Alex Tabarrok has nailed the lesson of the failed United pension plan. Yglesias, on the other hand, is piling confusion atop confusion.
Alex Tabbarok takes the opposite view and holds that the moral of the increasing unviability of defined-benefit pensions is that we should eliminate our defined-benefit public sector pensions as well. Frankly, I think this is a bit silly. If one aspect of your finances is becoming riskier, that's a terrible moment to transform a different aspect of your finances into a riskier system as well. It's particularly foolish if the risks entailed are essentially the same. Under privatization, your Social Security benefits will be down at the exact same time your 401 (k) account is down, i.e., just when you need it most.
Frankly, I think Matt is being more than a little silly. Most personal account plans encourage annuitization of at least some of the assets in the plan upon retirement. (The Cato plan would require purchase of an annuity that provides a stream of checks at at least 120% of poverty.
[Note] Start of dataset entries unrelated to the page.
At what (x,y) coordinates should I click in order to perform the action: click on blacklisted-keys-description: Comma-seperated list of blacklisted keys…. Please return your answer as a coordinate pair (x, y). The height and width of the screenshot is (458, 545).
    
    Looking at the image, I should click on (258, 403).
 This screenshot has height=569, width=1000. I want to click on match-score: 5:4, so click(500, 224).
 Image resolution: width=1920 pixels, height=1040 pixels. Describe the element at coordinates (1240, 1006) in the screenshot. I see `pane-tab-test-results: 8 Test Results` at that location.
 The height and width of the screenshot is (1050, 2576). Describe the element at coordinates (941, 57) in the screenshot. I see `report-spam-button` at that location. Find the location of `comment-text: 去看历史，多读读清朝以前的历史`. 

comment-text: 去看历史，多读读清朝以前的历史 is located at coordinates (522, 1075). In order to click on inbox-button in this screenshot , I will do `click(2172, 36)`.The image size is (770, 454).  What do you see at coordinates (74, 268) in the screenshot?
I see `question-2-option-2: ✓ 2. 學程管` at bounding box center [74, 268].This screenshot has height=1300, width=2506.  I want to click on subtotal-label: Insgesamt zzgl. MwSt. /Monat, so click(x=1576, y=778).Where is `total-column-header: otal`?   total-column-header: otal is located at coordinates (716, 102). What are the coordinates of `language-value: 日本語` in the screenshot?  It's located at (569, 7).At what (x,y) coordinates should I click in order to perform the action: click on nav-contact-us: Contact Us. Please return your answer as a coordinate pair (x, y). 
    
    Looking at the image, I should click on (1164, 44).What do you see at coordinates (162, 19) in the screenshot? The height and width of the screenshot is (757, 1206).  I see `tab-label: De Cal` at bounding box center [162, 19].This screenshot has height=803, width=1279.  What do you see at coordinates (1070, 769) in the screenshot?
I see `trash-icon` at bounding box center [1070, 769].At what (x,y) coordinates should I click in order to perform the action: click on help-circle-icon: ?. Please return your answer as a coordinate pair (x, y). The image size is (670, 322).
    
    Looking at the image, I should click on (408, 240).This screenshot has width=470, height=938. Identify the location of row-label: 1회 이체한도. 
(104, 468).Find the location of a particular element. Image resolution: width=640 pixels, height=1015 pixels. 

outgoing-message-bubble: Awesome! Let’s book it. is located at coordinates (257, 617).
You can cash out the extra, buy a boat, send your granddaughter to college, or leave it in the market.) If the market goes down, your annuity pays the same as ever. It would be a good idea not to buy an annuity right after the market takes a dip. And, hey!, you don't have to. Matt pretends as if the market is a giant unpredictable roulette wheel that has not developed sophisticated financial instruments for managing the modest risks of investment. He also pretends that the personal account plans do not include some means-tested assistance to people whose personal retirement savings and investments leave them below a critical threshold. But they do. There is simply nothing left in his point once the actual features of the actual world relevant to the argument are fairly acknowledged.
Now what needs to be brought into the picture here is that the federal government is not like a big corporation. Governments don't go out of business. Governments don't experience unexpected new competition for their customers. Corporations can't just generate new revenues by taking a vote. And of course corporate managers are supposed to have a different attitude vis-à-vis their employees than elected representatives have vis-à-vis their constituents.
This makes no sense. Governments CONSTANTLY go out of business (while the state abides), and new governments bring new policy. See, sometimes there are differently constituted congresses with different policy preference profiles. And there are different Presidents with different policy preferences. Etc. Which is why people get so very excited about elections. And which is why there is a lot of policy volatility. I assume Matt voted for Kerry because he wanted him to implement different policies from Bush's. No?
And Matt would not be up in arms about the prospect that Social Security might fundamentally change in nature and structure if it was not the case that it could change fundamentally in nature and structure. If government, like Everest, is unmovable, then why all the high-toned rhetoric about saving the jewel in the crown of the New Deal, yadda yadda?
Matt also seems to entertain the fantasy that government can raise revenues simply by turning up the tax spigot. But government does not exist in a blissful parallel plane where economic logic does not apply. Even fairy folk respond to incentives. Surely he has heard of optimal tax policy.
Now, it is true that the government is not like a big corporation. It is less efficient, suffers from far more severe principal/agent problems, is more inclined to corruption, and is rather more like an extortion racket.